En outre, le Concile rappelle qu’il revient à l’Eglise de poursuivre la mission du Christ, qui a été « envoyé pour annoncer aux pauvres la bonne nouvelle; c’est donc par la même voie qu’a suivie le Christ lui-même que — poursuit le document Ad gentes — sous la poussée de l’Esprit Saint, l’Esprit du Christ, l’Eglise doit marcher, c’est-à-dire par la voie de la pauvreté, de l’obéissance, du service et de l’immolation de soi jusqu’à la mort, dont il est sorti victorieux par sa résurrection» (ag , 5). Si elle reste fidèle à cette « voie », la mission de l’Eglise est «la manifestation du dessein de Dieu, son épiphanie et sa réalisation dans le monde et son histoire » (AG, 9).

Frères et sœurs, ces brèves indications nous aident également à comprendre la signification ecclésiale du zèle apostolique de chaque disciple-missionnaire. Le zèle apostolique n’est pas un enthousiasme, c’est autre chose, c’est une grâce de Dieu, que nous devons conserver. Nous devons comprendre le sens car dans le Peuple de Dieu pèlerin et évangélisateur, il n’y a pas des sujets actifs et des sujets passifs. Il n’y a pas ceux qui prêchent, ceux qui annoncent l’Evangile d’une façon ou d’une autre, et ceux qui sont en silence. Non. « Chaque baptisé, — dit Evangelii gaudium — quelle que soit sa fonction dans l’Eglise et le niveau d’instruction de sa foi, est un sujet actif de l’évangélisation » (Exhortation apostolique Evangelii gaudium, n. 120). Tu es chrétien ? « Oui, j’ai reçu le baptême… » Et tu évangélises ? « Mais qu’est-ce que cela signifie ?… » Si tu n’évangélises pas, si tu n’apportes pas ton témoignage, si tu ne donnes pas le témoignage du baptême que tu as reçu, de la foi que le Seigneur t’a donnée, tu n’es pas un bon chrétien. En vertu du baptême reçu et de l’incorporation dans l’Eglise qui en découle, tout baptisé participe à la mission de l’Eglise et, en elle, à la mission du Christ Roi, Prêtre et Prophète. Frères et sœurs, Cette tâche «est unique et la même, partout, en toute situation, bien qu’elle ne soit pas menée de la même manière du fait des circonstances» (AG, 6). Cela nous invite à ne pas devenir sclérosés ou fossilisés ; cela nous rachète de cette inquiétude qui n’est pas de Dieu. Le zèle missionnaire du croyant s’exprime aussi comme une recherche créative de nouvelles manières de proclamer et de témoigner, de nouvelles manières de rencontrer l’humanité blessée que le Christ a assumée. Bref, de nouvelles façons de rendre service à l’Evangile et de rendre service à l’humanité. L’évangélisation est un service. Si une personne se dit évangélisatrice et n’a pas cette attitude, ce cœur de serviteur, et se croit maître, ce n’est pas un évangélisateur, non, c’est une pauvre personne.

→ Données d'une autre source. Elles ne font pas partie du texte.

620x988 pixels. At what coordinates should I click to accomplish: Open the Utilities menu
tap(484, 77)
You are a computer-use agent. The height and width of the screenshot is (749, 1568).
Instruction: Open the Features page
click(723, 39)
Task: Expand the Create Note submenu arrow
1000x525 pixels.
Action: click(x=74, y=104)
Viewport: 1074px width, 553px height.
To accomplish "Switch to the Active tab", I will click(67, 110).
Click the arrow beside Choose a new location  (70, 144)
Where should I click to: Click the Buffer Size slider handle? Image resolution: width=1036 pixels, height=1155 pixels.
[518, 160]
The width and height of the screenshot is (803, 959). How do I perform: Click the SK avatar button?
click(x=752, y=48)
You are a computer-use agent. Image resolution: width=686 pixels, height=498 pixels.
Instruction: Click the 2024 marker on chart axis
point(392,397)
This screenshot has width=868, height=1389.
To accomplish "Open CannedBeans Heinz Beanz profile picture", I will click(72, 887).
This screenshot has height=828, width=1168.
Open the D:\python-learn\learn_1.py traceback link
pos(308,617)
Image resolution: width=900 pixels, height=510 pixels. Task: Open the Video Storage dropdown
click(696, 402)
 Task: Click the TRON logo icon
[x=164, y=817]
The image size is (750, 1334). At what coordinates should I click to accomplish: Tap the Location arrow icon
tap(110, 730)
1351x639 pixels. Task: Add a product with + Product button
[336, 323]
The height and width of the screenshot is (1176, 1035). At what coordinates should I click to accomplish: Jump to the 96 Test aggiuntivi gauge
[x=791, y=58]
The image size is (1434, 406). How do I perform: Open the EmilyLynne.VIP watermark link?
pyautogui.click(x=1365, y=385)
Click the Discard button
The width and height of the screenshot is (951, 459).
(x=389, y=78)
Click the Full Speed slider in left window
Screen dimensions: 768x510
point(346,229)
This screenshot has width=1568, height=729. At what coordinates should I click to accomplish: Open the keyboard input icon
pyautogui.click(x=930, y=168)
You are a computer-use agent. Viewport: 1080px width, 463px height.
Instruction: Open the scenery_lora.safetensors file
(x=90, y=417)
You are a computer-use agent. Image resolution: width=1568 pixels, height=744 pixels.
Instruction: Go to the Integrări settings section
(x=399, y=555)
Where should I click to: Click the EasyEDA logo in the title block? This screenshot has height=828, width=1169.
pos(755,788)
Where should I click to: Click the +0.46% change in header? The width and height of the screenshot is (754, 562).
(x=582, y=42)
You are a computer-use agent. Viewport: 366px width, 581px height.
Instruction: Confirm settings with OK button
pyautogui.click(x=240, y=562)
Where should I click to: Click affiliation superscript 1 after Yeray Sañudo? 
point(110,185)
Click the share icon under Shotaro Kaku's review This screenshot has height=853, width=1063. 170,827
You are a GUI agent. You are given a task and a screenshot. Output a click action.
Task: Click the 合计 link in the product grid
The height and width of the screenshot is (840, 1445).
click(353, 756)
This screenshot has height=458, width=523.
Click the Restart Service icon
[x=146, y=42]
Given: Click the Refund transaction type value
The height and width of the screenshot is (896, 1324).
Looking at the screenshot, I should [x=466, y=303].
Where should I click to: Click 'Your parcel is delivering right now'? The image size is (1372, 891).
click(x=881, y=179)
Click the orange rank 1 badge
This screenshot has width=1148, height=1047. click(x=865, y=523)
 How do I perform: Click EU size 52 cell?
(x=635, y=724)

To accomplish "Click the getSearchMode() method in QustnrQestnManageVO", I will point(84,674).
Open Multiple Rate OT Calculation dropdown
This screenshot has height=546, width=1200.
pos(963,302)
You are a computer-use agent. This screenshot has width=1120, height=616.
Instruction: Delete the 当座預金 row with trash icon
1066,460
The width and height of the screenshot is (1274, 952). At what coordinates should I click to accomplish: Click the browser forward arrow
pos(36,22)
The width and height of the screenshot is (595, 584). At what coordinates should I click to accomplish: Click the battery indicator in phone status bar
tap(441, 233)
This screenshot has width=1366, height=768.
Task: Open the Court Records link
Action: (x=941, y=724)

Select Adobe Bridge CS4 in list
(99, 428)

Revenir à l’amour originel du Père et aux missions du Fils et du Saint Esprit ne nous enferme pas dans des espaces de tranquillité personnelle statique. Au contraire, cela nous conduit à reconnaître la gratuité du don de la plénitude de vie à laquelle nous sommes appelés, ce don pour lequel nous louons et rendons grâce à Dieu. Ce don n’est pas seulement pour nous, mais est pour le donner aux autres. Et cela nous conduit aussi à vivre toujours plus pleinement ce que nous avons reçu, en le partageant avec les autres, avec un sens de responsabilité et en parcourant ensemble les routes, si souvent tortueuses et difficiles, de l’histoire, dans l’attente vigilante et laborieuse de son accomplissement. Demandons cette grâce au Seigneur, de prendre en main cette vocation chrétienne et de rendre grâce au Seigneur pour ce qu’il nous a donné, ce trésor. Et tenter de le communiquer aux autres.